Feindlichkeit gegenüber Menschen aus dem Ausland oder als fremd gelesenen Menschen können beispielsweise vor dem Hintergrund der Anwerbeabkommen und Arbeitsmigration thematisiert werden. Aber insbesondere rassistisch motivierte Gewalttaten und offene Anfeindungen sollen die Grundlage bilden für einen Transfer der historischen Problematik in die Gegenwart. Betroffene dieser Angriffe sollen zu Wort kommen und ihre Erfahrungen schildern können. Aber auch die Sichtweisen von beteiligten oder außenstehenden Polizist:innen und Jurist:innen auf diese Ereignisse können Diskussionen auslösen und Seminarteilnehmende dazu anregen, Haltungen einzunehmen.
Wie blicken Polizist:innen und Justizangehörige etwa auf den Einsatz in Rostock-Lichtenhagen 1992, als hunderte, teils rechtsextreme Randalierende die Zentrale Aufnahmestelle für Asylbewerber (ZAst) und ein Wohnheim für ehemalige vietnamesische Vertragsarbeiter:innen angriffen, und auf Beurteilungen vieler rassistisch motivierter Taten als „Einzelfälle“? Was bedeutet es für Polizei und Justiz, aber auch für Betroffene rassistischer Diskriminierung, dass Rassismus an sich keinen Straftatbestand darstellt und rassistische Beweggründe in Strafverfahren oft mangelhaft Berücksichtigung finden?
Unterschiedlichste Fragen bestimmen aktuell die Diskussionen in der Projektgruppe: Wie genau Reflektionen und Perspektivwechsel angeregt werden sollen und in welcher Form schlussendlich Gespräche entstehen sollen, ist aktuell noch völlig offen.
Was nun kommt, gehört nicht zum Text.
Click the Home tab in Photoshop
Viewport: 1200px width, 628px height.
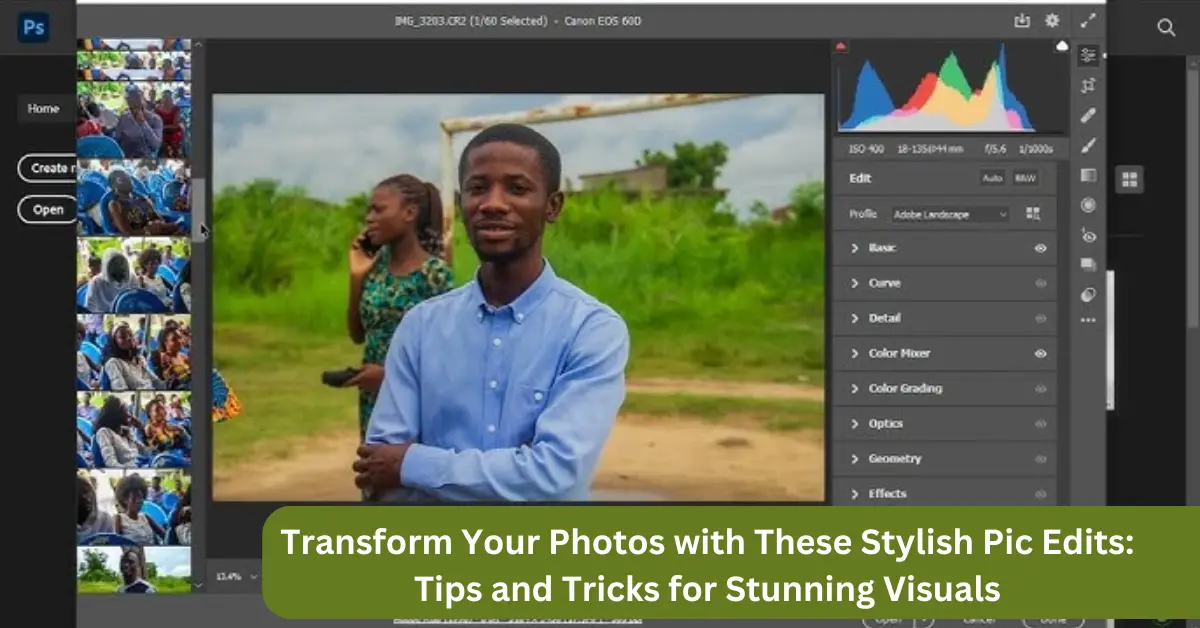43,109
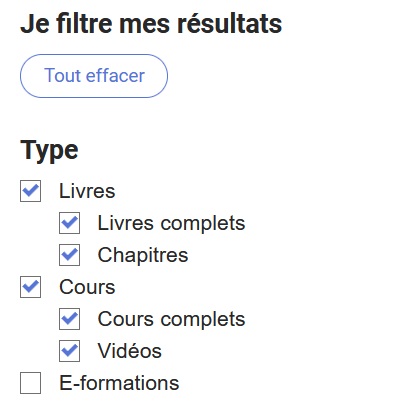Click the Cours filter label text
This screenshot has height=414, width=397.
coord(87,287)
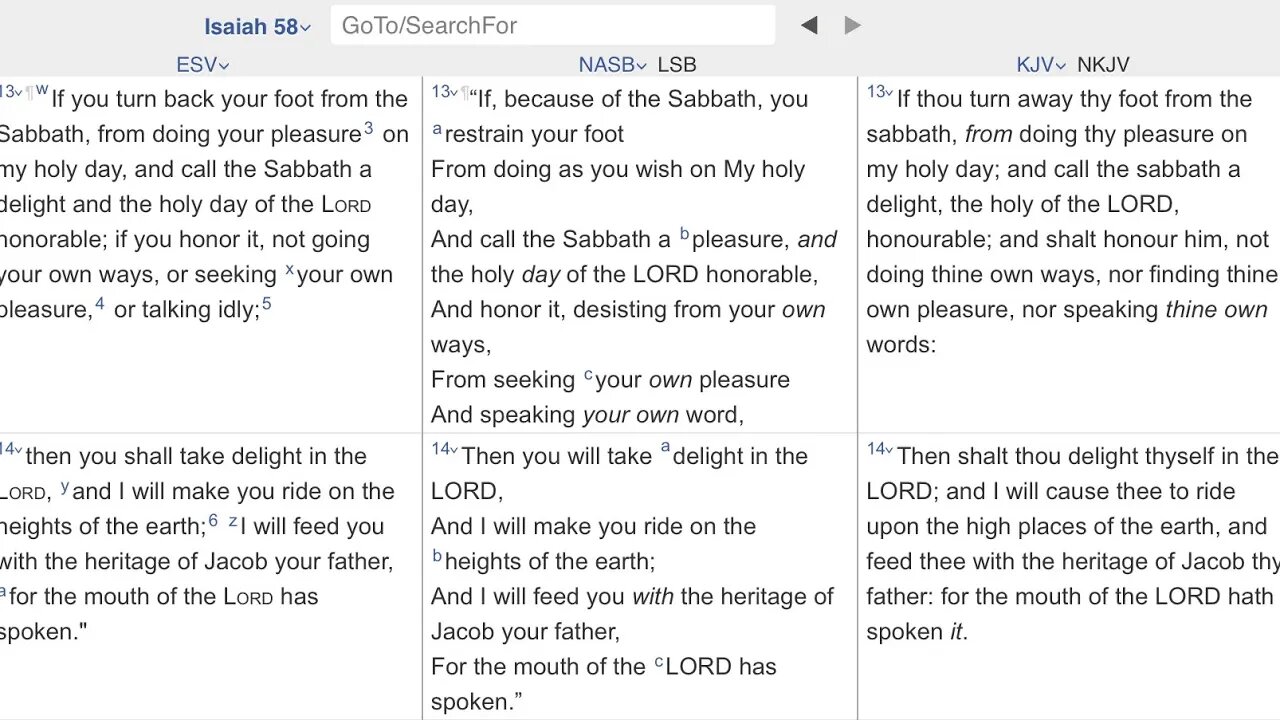Click the GoTo/SearchFor field

552,26
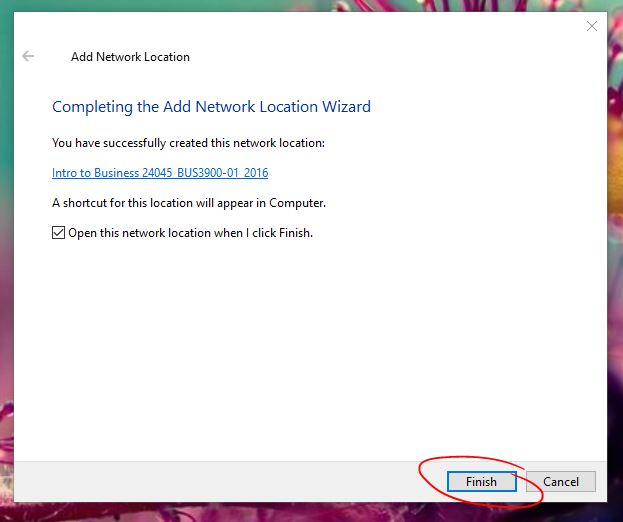
Task: Click the desktop wallpaper below the dialog
Action: pyautogui.click(x=300, y=512)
So stellen sich auch Grundsatzfragen, ob im Rahmen der historischen Bildungsarbeit lediglich für solche Denkweisen sensibilisiert werden kann, oder auch Handlungsmöglichkeiten aufgezeigt werden können.
Klar ist aber, dass rassistische Diskriminierung nicht nur am Internationalen Tag oder den Wochen gegen Rassismus problematisiert, sondern ein Ansatz für alltägliches Handeln – im Beruf und im Privaten – gefunden werden soll und rassistische Diskriminierung hoffentlich beseitigt werden kann.